Stock certificates are transferred as negotiable or quasi-negotiable instruments by indorsement and
delivery, and issuer charters typically require that transfers must be registered with the issuer
(usually via the issuer's transfer agent) in order for the transferee to join as a member of the
corporation. Registration of transfer is a type of novation.[4]
There are old company research websites that can determine, for a fee, whether or not an old stock
certificate or bond certificate has collectible or redeemable value.

Share (finance)
In financial markets, a share is a unit of account for various investments. It often means the stock of
a corporation, but is also used for collective investments such as mutual funds, limited partnerships,
and real estate investment trusts.[1]
The term 'share' is defined by section 2(46) of the Companies Act 1956 as - "share means a share in
the share capital of a company includes stock except where a distinction between stock and share is
expressed or implied".
Corporations issue shares which are offered for sale to raise share capital.

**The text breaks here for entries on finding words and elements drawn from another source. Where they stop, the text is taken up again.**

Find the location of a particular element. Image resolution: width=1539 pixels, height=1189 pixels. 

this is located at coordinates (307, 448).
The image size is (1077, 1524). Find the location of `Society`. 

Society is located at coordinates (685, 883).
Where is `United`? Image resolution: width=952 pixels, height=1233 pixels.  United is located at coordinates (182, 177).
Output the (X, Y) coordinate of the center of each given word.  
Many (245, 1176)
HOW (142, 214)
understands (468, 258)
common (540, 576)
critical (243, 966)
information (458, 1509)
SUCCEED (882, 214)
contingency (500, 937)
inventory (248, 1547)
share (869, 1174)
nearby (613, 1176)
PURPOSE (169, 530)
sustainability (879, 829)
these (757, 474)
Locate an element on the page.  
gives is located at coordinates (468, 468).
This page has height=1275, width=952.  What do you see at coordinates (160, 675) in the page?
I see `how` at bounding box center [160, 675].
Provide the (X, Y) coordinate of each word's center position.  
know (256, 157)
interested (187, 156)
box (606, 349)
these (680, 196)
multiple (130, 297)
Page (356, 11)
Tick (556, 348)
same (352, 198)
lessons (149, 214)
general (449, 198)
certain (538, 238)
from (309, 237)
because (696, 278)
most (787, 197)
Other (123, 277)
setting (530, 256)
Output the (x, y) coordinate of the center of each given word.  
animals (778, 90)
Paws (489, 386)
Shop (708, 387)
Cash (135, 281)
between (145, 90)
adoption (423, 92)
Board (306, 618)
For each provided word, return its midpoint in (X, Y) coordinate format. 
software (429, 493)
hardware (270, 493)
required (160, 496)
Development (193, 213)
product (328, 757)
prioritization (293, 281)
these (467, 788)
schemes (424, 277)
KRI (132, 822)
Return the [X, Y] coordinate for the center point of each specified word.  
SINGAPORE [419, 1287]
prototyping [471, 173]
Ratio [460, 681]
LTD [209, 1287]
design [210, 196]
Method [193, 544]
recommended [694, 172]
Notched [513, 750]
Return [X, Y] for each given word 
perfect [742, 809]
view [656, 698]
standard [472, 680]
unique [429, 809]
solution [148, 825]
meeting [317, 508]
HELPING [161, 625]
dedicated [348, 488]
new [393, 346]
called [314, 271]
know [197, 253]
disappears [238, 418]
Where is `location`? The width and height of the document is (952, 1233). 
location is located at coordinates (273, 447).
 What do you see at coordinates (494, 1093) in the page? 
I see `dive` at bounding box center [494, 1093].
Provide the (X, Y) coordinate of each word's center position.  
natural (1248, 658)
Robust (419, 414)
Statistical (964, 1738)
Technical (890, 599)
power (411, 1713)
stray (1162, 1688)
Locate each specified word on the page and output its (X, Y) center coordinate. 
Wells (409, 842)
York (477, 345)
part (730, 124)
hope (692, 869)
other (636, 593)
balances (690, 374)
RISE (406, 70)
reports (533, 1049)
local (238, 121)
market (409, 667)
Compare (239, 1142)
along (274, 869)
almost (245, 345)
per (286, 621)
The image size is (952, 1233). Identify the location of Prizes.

The owner of shares in
the corporation is a shareholder (or stockholder) of the corporation.[2] A share is an indivisible unit of
capital, expressing the ownership relationship between the company and the shareholder. The
denominated value of a share is its face value, and the total of the face value of issued shares
represent the capital of a company,[3] which may not reflect the market value of those shares.
The income received from the ownership of shares is a dividend. The process of purchasing and
selling shares often involves going through a stockbroker as a middle man.

Valuation
Shares are valued according to various principles in different markets, but a basic premise is that a
share is worth the price at which a transaction would be likely to occur were the shares to be sold.
The liquidity of markets is a major consideration as to whether a share is able to be sold at any given
time. An actual sale transaction of shares between buyer and seller is usually considered to provide
the best prima facie market indicator as to the "true value" of shares at that particular time.

Terminology

Shares outstanding are those that are authorized, issued, and held by third parties. The
number of shares outstanding times the share price gives the market capitalization of the
company, which if the trading price held constant would be sufficient to purchase the company.

Treasury shares are authorized, issued, and held by the company itself.

Issued shares is the sum of shares outstanding and treasury shares.

Shares authorized include both issued (by the board of directors or shareholders) and
unissued but authorized by the company's constitutional documents.

Tax treatment
Tax treatment of dividends varies between tax jurisdictions. For instance, in India, dividends
are tax free in the hands of the shareholder, but the company paying the dividend has to pay
dividend distribution tax at 12.5%. There is also the concept of a deemed dividend, which is not tax
free. Further, Indian tax laws include provisions to stop dividend stripping.

Share certificates
Historically, investors were given share certificates as evidence of their ownership of shares. In
modern times, certificates are not always given and ownership may be recorded electronically by a
system such as CREST(securities depositary).